Julius Center for Health Sciences and Primary Care, University Medical Center Utrecht, The Netherlands.
Int J Epidemiol. 2012 Apr;41(2):514-20. doi: 10.1093/ije/dyr218. Epub 2012 Jan 9.
Authors often do not give sufficient information to draw conclusions about the size and statistical significance of interaction on the additive and multiplicative scales. To improve this, we provide four steps, template tables and examples. We distinguish two cases: when the causal effect of intervening on one exposure, across strata of another factor, is of interest ('effect modification'); and when the causal effect of intervening on two exposures is of interest ('interaction'). Assume we study whether X modifies the effect of A on D, where A, X and D are dichotomous. We propose presenting: (i) relative risks (RRs), odds ratios (ORs) or risk differences (RDs) for each (A, X) stratum with a single reference category taken as the stratum with the lowest risk of D; (ii) RRs, ORs or RDs for A within strata of X; (iii) interaction measures on additive and multiplicative scales; (iv) the A-D confounders adjusted for. Assume we study the interaction between A and B on D, where A, B and D are dichotomous. Steps (i) and (iii) are similar to presenting effect modification. (ii) Present RRs, ORs or RDs for A within strata of B and for B within strata of A. (iv) List the A-D and B-D confounders adjusted for. These four pieces of information will provide a reader the information needed to assess effect modification or interaction. The presentation can be further enriched when exposures have multiple categories. Our proposal hopefully encourages researchers to present effect modification and interaction analyses in as informative a manner as possible.

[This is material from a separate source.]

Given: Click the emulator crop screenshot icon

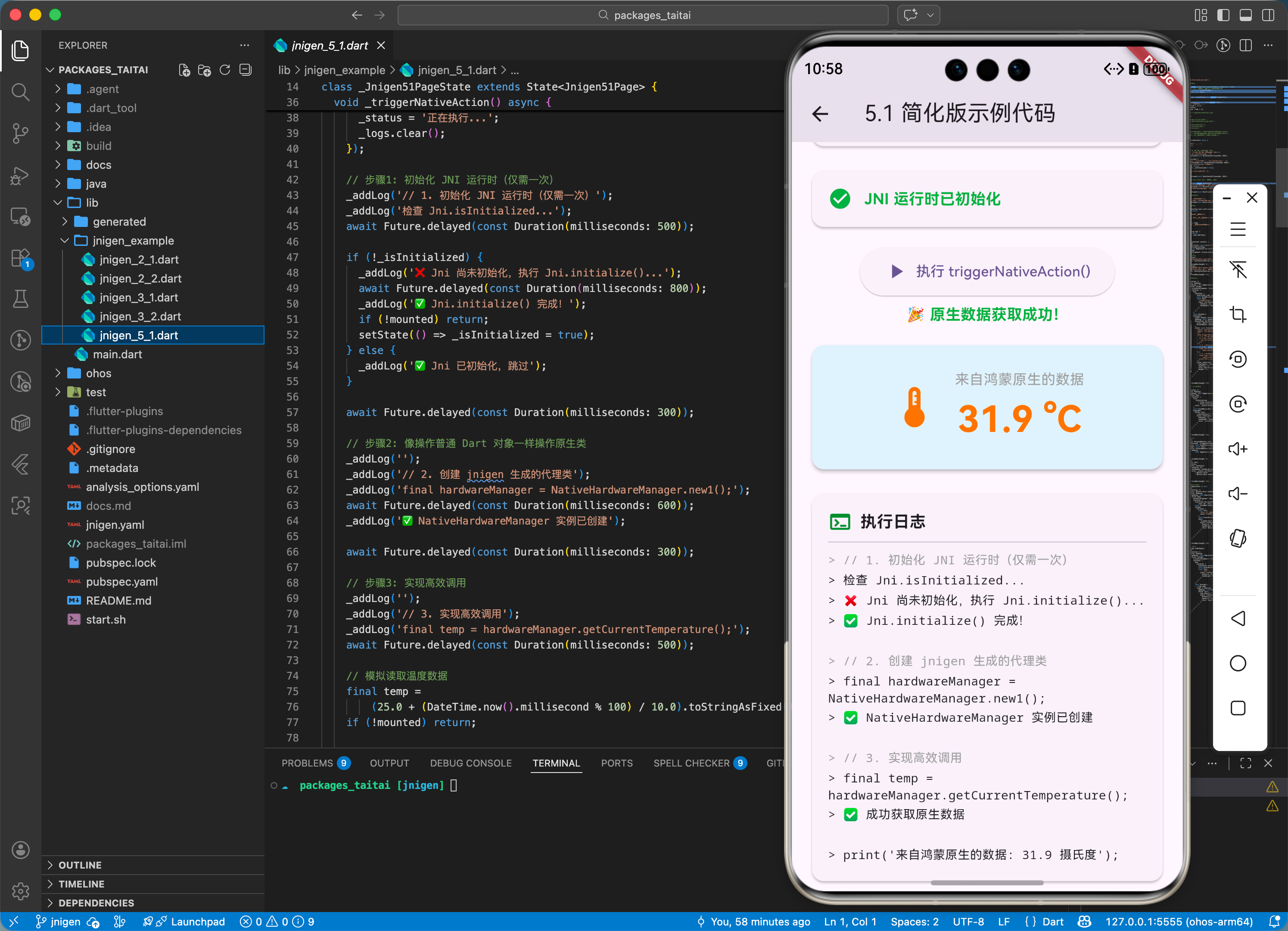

作者在对加性和乘法尺度上的交互作用进行大小和统计显著性的结论推断时,往往没有提供足够的信息。为了改善这一点,我们提供了四个步骤、模板表格和示例。我们区分了两种情况:当干预对一个暴露因素在另一个因素的分层中的因果效应感兴趣时(“效应修饰”);以及当干预对两个暴露因素的因果效应感兴趣时(“交互作用”)。假设我们研究 X 是否修饰了 A 对 D 的影响,其中 A、X 和 D 是二分变量。我们建议呈现:(i)每个(A,X)分层的相对风险(RR)、优势比(OR)或风险差异(RD),以最低风险 D 的分层作为单一参考类别;(ii)X 分层内的 A 中的 RR、OR 或 RD;(iii)加性和乘法尺度上的交互作用测量;(iv)调整后的 A-D 混杂因素。假设我们研究 A 和 B 对 D 的交互作用,其中 A、B 和 D 是二分变量。步骤(i)和(iii)类似于呈现效应修饰。(ii)呈现 B 分层内的 A 和 A 分层内的 B 的 RR、OR 或 RD。(iv)列出调整后的 A-D 和 B-D 混杂因素。这四部分信息将为读者提供评估效应修饰或交互作用所需的信息。当暴露因素有多个类别时,可以进一步丰富呈现。我们的建议希望鼓励研究人员以尽可能有信息的方式呈现效应修饰和交互作用分析。